US president Barack Obama and European Union leaders pledged last night to redouble efforts for a deal on climate change at a summit in Copenhagen, but gave no details of how to reach that ambitious goal.
"We discussed climate change extensively and all of us agreed that it was imperative for us to redouble our efforts in the weeks between now and the Copenhagen meeting to ensure that we create a framework for progress," Mr Obama told reporters.
The UN conference to fight climate change will be held in Copenhagen from December 7th to 18th, pitting emerging economic powerhouses China and India against Western industrial nations in the drive to reduce greenhouse gas emissions.

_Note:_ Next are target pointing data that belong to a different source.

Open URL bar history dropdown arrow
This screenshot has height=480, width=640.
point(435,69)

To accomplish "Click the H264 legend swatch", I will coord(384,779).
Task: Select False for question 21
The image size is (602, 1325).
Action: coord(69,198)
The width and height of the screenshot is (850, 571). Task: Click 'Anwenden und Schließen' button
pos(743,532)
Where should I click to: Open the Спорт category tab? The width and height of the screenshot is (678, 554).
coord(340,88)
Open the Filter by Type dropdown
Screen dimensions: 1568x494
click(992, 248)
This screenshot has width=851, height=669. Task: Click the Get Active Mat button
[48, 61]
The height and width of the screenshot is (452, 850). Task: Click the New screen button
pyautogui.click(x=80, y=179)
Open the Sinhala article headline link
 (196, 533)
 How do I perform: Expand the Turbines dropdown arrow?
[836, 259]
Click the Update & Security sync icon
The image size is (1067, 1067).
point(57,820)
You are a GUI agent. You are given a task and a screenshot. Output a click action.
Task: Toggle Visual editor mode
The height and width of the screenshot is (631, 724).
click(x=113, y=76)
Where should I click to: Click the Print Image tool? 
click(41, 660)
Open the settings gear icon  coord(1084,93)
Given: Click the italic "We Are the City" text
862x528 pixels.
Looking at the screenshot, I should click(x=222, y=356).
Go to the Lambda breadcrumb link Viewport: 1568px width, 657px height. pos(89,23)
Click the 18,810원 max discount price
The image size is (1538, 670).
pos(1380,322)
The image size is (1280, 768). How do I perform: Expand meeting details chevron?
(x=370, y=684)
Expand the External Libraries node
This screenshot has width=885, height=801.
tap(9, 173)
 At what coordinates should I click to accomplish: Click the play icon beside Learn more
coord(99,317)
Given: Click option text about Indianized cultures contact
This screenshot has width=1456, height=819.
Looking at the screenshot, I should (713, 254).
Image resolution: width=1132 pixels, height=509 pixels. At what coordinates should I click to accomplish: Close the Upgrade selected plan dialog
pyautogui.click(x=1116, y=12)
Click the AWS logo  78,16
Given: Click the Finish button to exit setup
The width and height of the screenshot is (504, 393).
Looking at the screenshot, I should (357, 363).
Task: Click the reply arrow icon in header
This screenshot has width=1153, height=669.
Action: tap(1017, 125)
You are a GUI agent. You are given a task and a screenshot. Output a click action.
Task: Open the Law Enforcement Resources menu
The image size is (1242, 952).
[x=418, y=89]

Mr Obama spoke after a White House meeting with European Commission President Jose Manuel Barroso, EU Foreign Affairs chief Javier Solana and Swedish Prime Minister Fredrik Reinfeldt, whose country currently holds the EU's collective presidency.
The Europeans sounded optimistic a deal was within reach.
"Regarding climate change, I want to tell (you) that I am more confident now than I was in days before," said Mr Barroso.
"President Obama changed the climate on the climate negotiations. Because with the strong leadership of the United States we can indeed make an agreement."
Mr Barroso earlier told reporters not to expect "a full-fledged binding treaty, Kyoto-type, by Copenhagen."
But German Chancellor Angela Merkel told US lawmakers after meeting with Mr Obama earlier yesterday that a deal was urgent and there was "no time to lose."
Ms Merkel, making the first address by a German leader to a joint session of the US Congress since Konrad Adenauer in 1957, was much more specific in what a deal would require.
"We need an agreement on one objective, global warming must not exceed 2 degrees Celsius," she said.
"To achieve this, we need the readiness of all countries to accept internationally binding obligations," she said.
In a declaration issued after the US-EU summit, the leaders said they had agreed "to promote an ambitious and comprehensive international climate change agreement in Copenhagen."
"Together, we will work towards an agreement that will set the world on a path of low-carbon growth and development, aspires to a global goal of a 50 per cent reduction of global emissions by 2050, and reflects the respective mid-term mitigation efforts of all major economies, both developed and emerging," the statement said.
The leaders also said they would "work to mobilize" significant financial resources to support climate efforts by developing countries and strengthen efforts to develop strong carbon markets.
Work toward a new deal ran into obstacles in the US Senate and at UN negotiations that began on Monday in Barcelona, Spain, the last session before Copenhagen.